Returned by Part.getArgType() for ARG_START and ARG_LIMIT parts.
Messages nested inside an argument are each delimited by MSG_START and MSG_LIMIT, with a nesting level one greater than the surrounding message.
Enumerator | |
---|---|
UMSGPAT_ARG_TYPE_NONE | The argument has no specified type.
|
UMSGPAT_ARG_TYPE_SIMPLE | The argument has a "simple" type which is provided by the ARG_TYPE part. An ARG_STYLE part might follow that.
|
UMSGPAT_ARG_TYPE_CHOICE | The argument is a ChoiceFormat with one or more ((ARG_INT | ARG_DOUBLE), ARG_SELECTOR, message) tuples.
|
UMSGPAT_ARG_TYPE_PLURAL | The argument is a cardinal-number PluralFormat with an optional ARG_INT or ARG_DOUBLE offset (e.g., offset:1) and one or more (ARG_SELECTOR [explicit-value] message) tuples. If the selector has an explicit value (e.g., =2), then that value is provided by the ARG_INT or ARG_DOUBLE part preceding the message. Otherwise the message immediately follows the ARG_SELECTOR.
|
UMSGPAT_ARG_TYPE_SELECT | The argument is a SelectFormat with one or more (ARG_SELECTOR, message) pairs.
|
UMSGPAT_ARG_TYPE_SELECTORDINAL | The argument is an ordinal-number PluralFormat with the same style parts sequence and semantics as UMSGPAT_ARG_TYPE_PLURAL.
|
Definition at line 221 of file messagepattern.h.

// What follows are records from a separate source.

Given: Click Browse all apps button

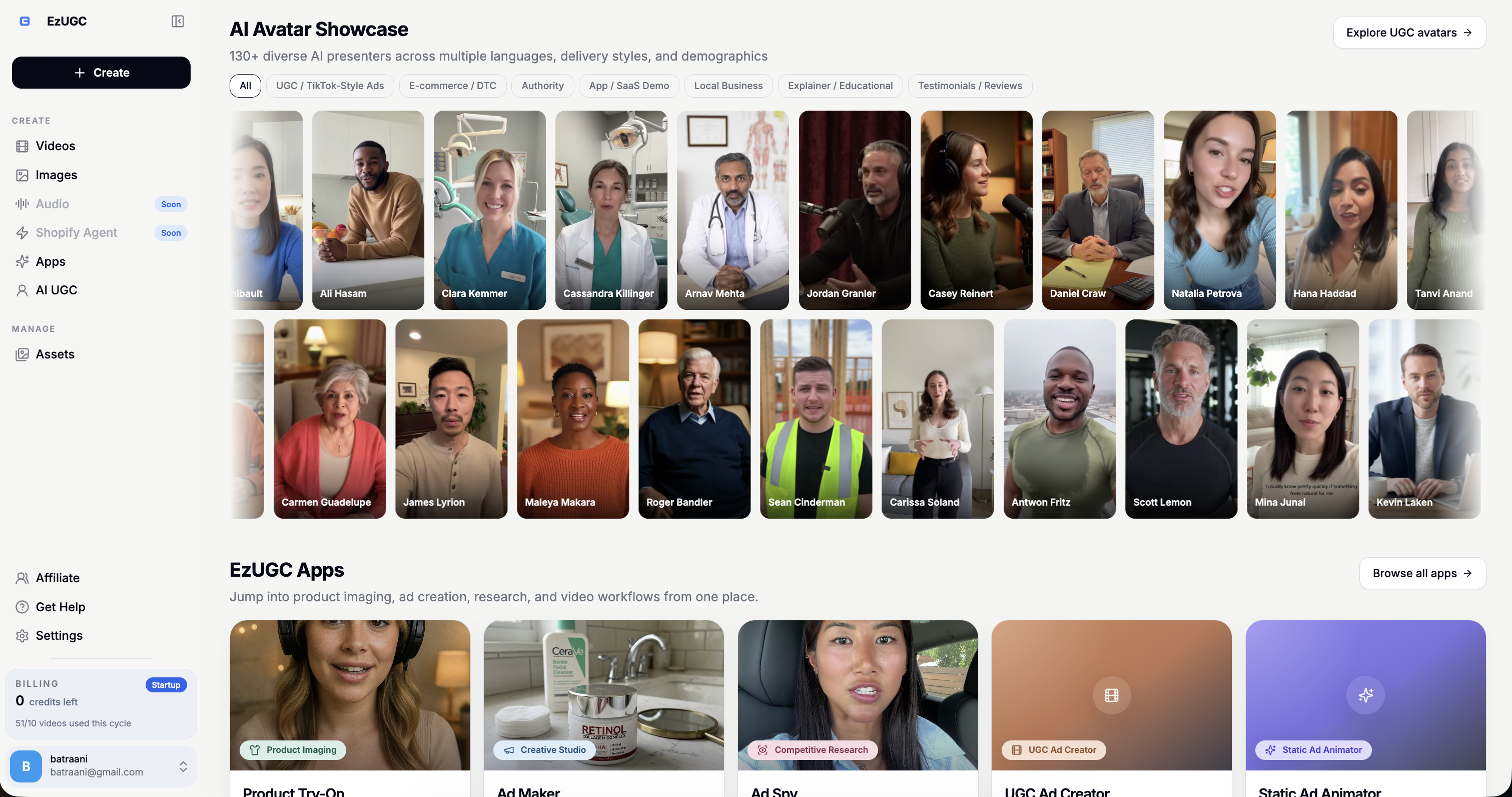Looking at the screenshot, I should 1421,573.
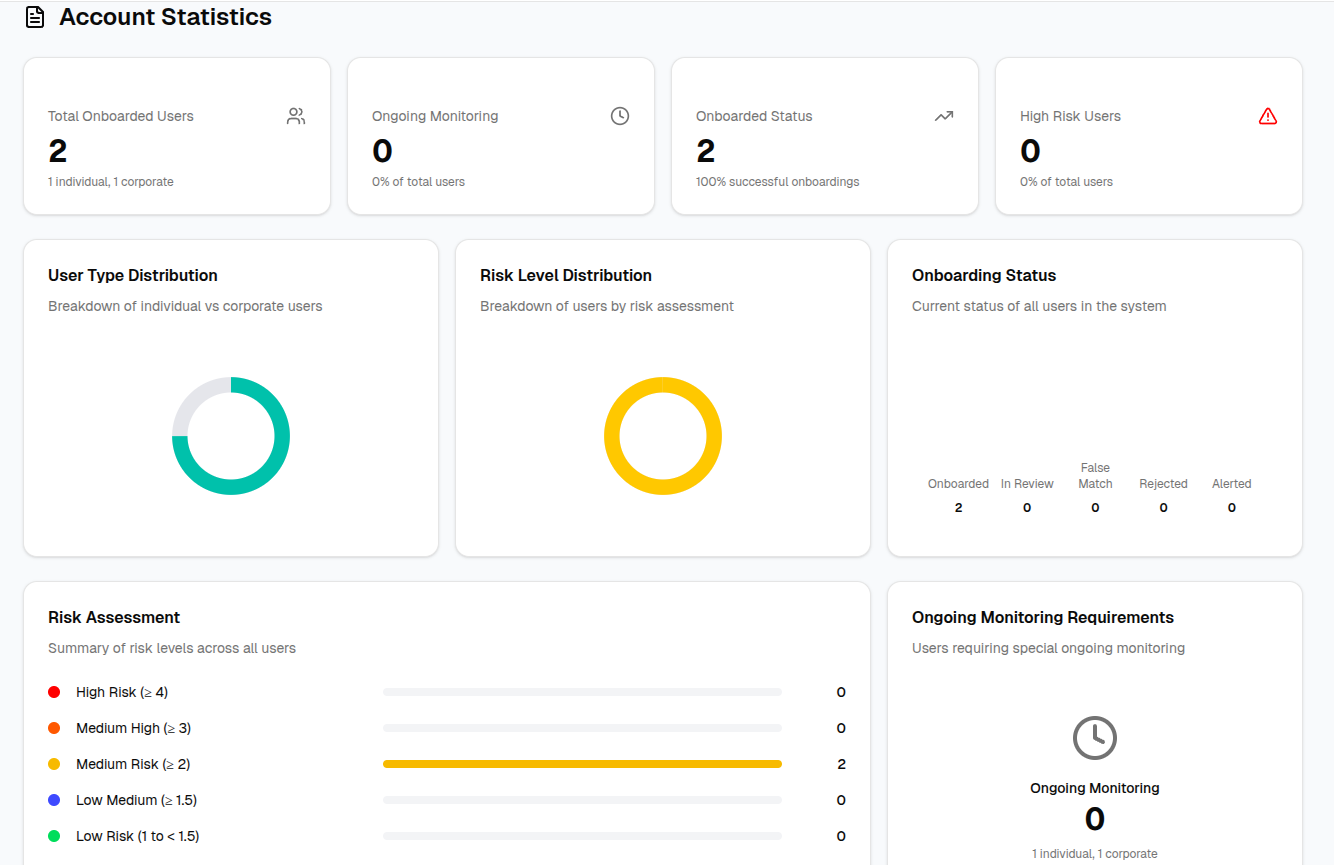1334x865 pixels.
Task: Click the empty High Risk progress bar
Action: 582,692
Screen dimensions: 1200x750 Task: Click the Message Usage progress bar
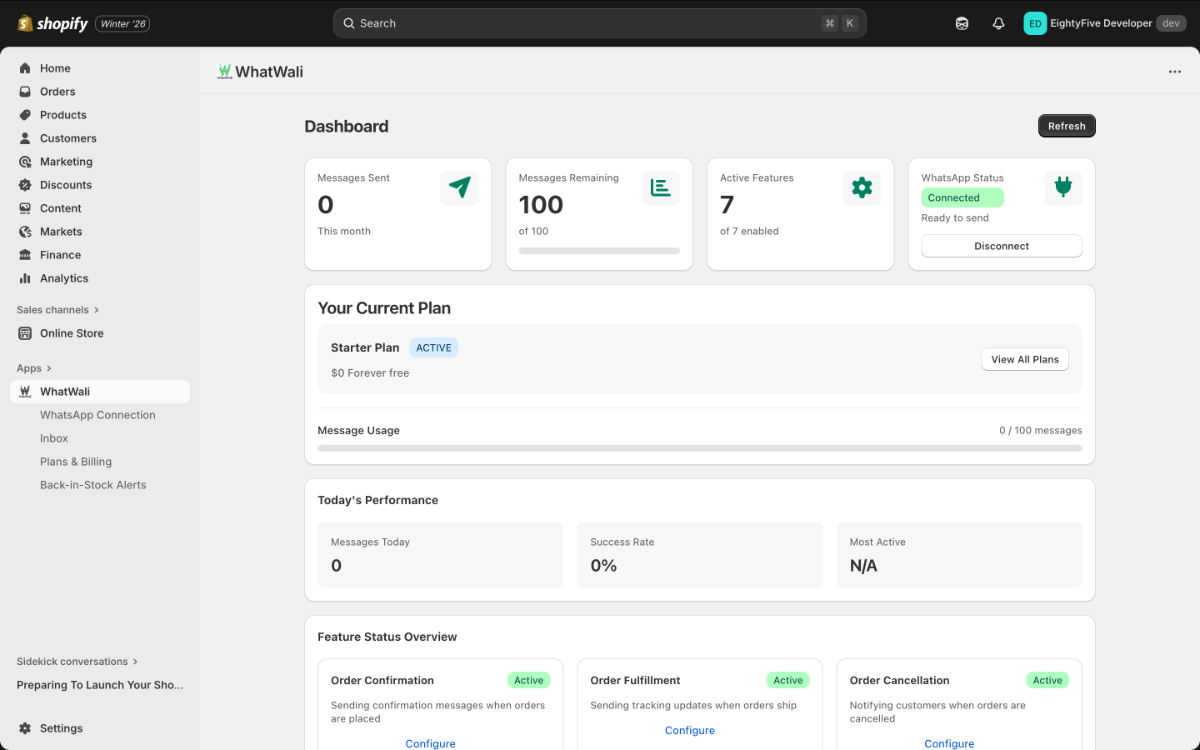tap(700, 448)
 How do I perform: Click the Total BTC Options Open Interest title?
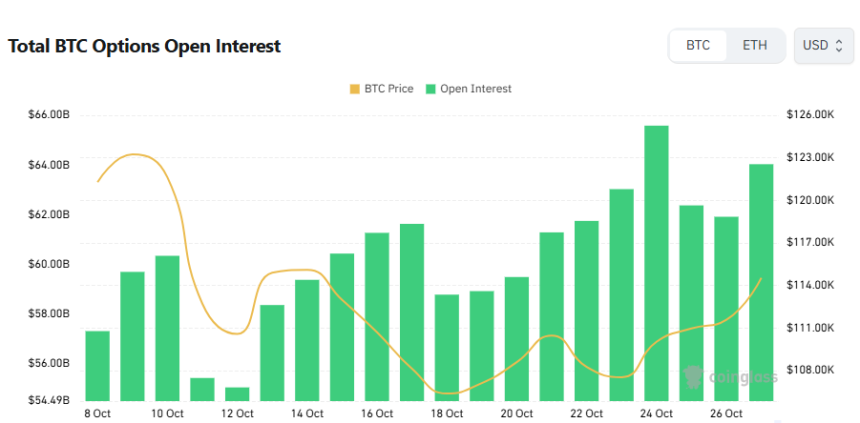(144, 46)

MessagePattern::Part type constants.
Enumerator | |
---|---|
UMSGPAT_PART_TYPE_MSG_START | Start of a message pattern (main or nested). The length is 0 for the top-level message and for a choice argument sub-message, otherwise 1 for the '{'. The value indicates the nesting level, starting with 0 for the main message. There is always a later MSG_LIMIT part.
|
UMSGPAT_PART_TYPE_MSG_LIMIT | End of a message pattern (main or nested). The length is 0 for the top-level message and the last sub-message of a choice argument, otherwise 1 for the '}' or (in a choice argument style) the '|'. The value indicates the nesting level, starting with 0 for the main message.
|
UMSGPAT_PART_TYPE_SKIP_SYNTAX | Indicates a substring of the pattern string which is to be skipped when formatting. For example, an apostrophe that begins or ends quoted text would be indicated with such a part. The value is undefined and currently always 0.
|
UMSGPAT_PART_TYPE_INSERT_CHAR | Indicates that a syntax character needs to be inserted for auto-quoting. The length is 0. The value is the character code of the insertion character. (U+0027=APOSTROPHE)
|
UMSGPAT_PART_TYPE_REPLACE_NUMBER | Indicates a syntactic (non-escaped) # symbol in a plural variant. When formatting, replace this part's substring with the (value-offset) for the plural argument value. The value is undefined and currently always 0.
|
UMSGPAT_PART_TYPE_ARG_START | Start of an argument. The length is 1 for the '{'. The value is the ordinal value of the ArgType. Use getArgType(). This part is followed by either an ARG_NUMBER or ARG_NAME, followed by optional argument sub-parts (see UMessagePatternArgType constants) and finally an ARG_LIMIT part.
|
UMSGPAT_PART_TYPE_ARG_LIMIT | End of an argument. The length is 1 for the '}'. The value is the ordinal value of the ArgType. Use getArgType().
|
UMSGPAT_PART_TYPE_ARG_NUMBER | The argument number, provided by the value.
|
UMSGPAT_PART_TYPE_ARG_NAME | The argument name. The value is undefined and currently always 0.
|
UMSGPAT_PART_TYPE_ARG_TYPE | The argument type. The value is undefined and currently always 0.
|
UMSGPAT_PART_TYPE_ARG_STYLE | The argument style text. The value is undefined and currently always 0.
|
UMSGPAT_PART_TYPE_ARG_SELECTOR | A selector substring in a "complex" argument style. The value is undefined and currently always 0.
|
UMSGPAT_PART_TYPE_ARG_INT | An integer value, for example the offset or an explicit selector value in a PluralFormat style. The part value is the integer value.
|
UMSGPAT_PART_TYPE_ARG_DOUBLE | A numeric value, for example the offset or an explicit selector value in a PluralFormat style. The part value is an index into an internal array of numeric values; use getNumericValue().
|
Definition at line 102 of file messagepattern.h.